Common Challenges and Solutions
Challenge: Complex AST Structures
Some languages have complex AST structures that make it difficult to identify acceptable parent nodes.
Solution: Use the tree-sitter playground to explore the AST and identify patterns. Look for node types that represent meaningful code blocks.
Challenge: Associating Comments with Code
Comments are often separate nodes in the AST, making it challenging to associate them with the code they document.
Solution: Implement custom logic to find the nearest code node to a comment, considering both preceding and following nodes.

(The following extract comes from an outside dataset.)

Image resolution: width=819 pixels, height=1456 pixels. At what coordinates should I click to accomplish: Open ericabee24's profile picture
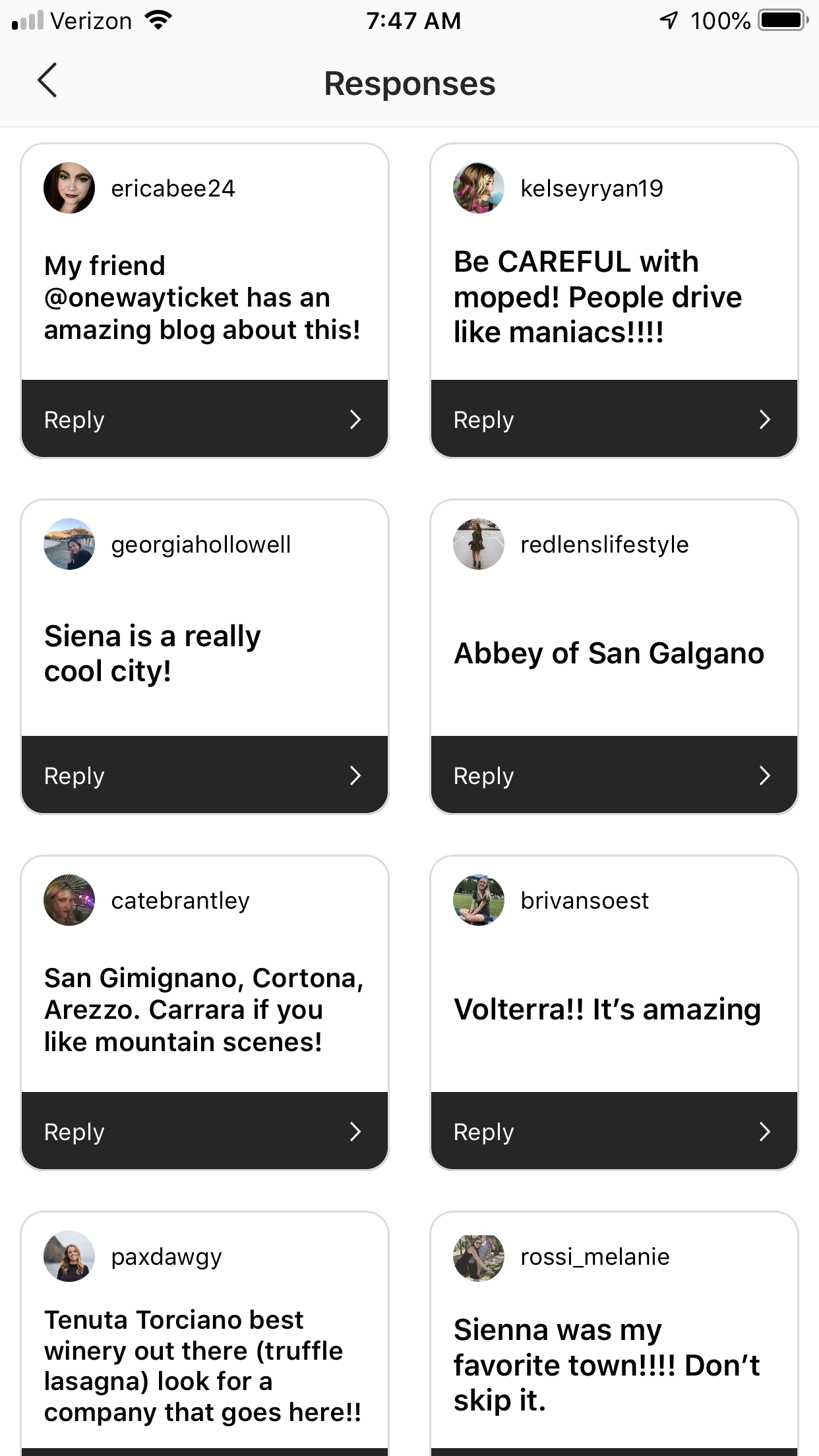click(x=69, y=188)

Challenge: Handling Preprocessor Directives
Languages like C/C++ have preprocessor directives that can affect the code structure.
Solution: Include relevant preprocessor directives in your is_acceptable_parent
implementation and handle them specially if needed.
Example: Adding Support for OCaml
Here's a simplified example of adding support for OCaml:
// src/language/ocaml.rs
use crate::language::language_trait::LanguageImpl;
use tree_sitter::{Language as TSLanguage, Node};
pub struct OCamlLanguage;
impl Default for OCamlLanguage {
fn default() -> Self {
Self::new()
}
}
impl OCamlLanguage {
pub fn new() -> Self {
OCamlLanguage
}
}
impl LanguageImpl for OCamlLanguage {
fn get_tree_sitter_language(&self) -> TSLanguage {
tree_sitter_ocaml::language_ocaml()
}
fn get_extension(&self) -> &'static str {
".ml"
}
fn is_acceptable_parent(&self, node: &Node) -> bool {
matches!(
node.kind(),
"let_binding"
| "type_definition"
| "module_definition"
| "module_type_definition"
| "class_definition"
| "method_definition"
| "external"
)
}
fn is_test_node(&self, node: &Node, source: &[u8]) -> bool {
let node_type = node.kind();
if node_type == "let_binding" {
// Check for test function names
let mut cursor = node.walk();
for child in node.children(&mut cursor) {
if child.kind() == "value_name" {
if let Ok(name) = child.utf8_text(source) {
return name.starts_with("test_") || name.contains("_test");
}
}
}
}
false
}
}
Contributing Your Language
Once you've implemented support for a new language:
- Write Tests: Ensure your implementation is well-tested.
- Update Documentation: Add your language to the supported languages list.
- Submit a Pull Request: Contribute your implementation to the Probe project.
For more detailed guidance, check the CONTRIBUTING.md file in the Probe repository.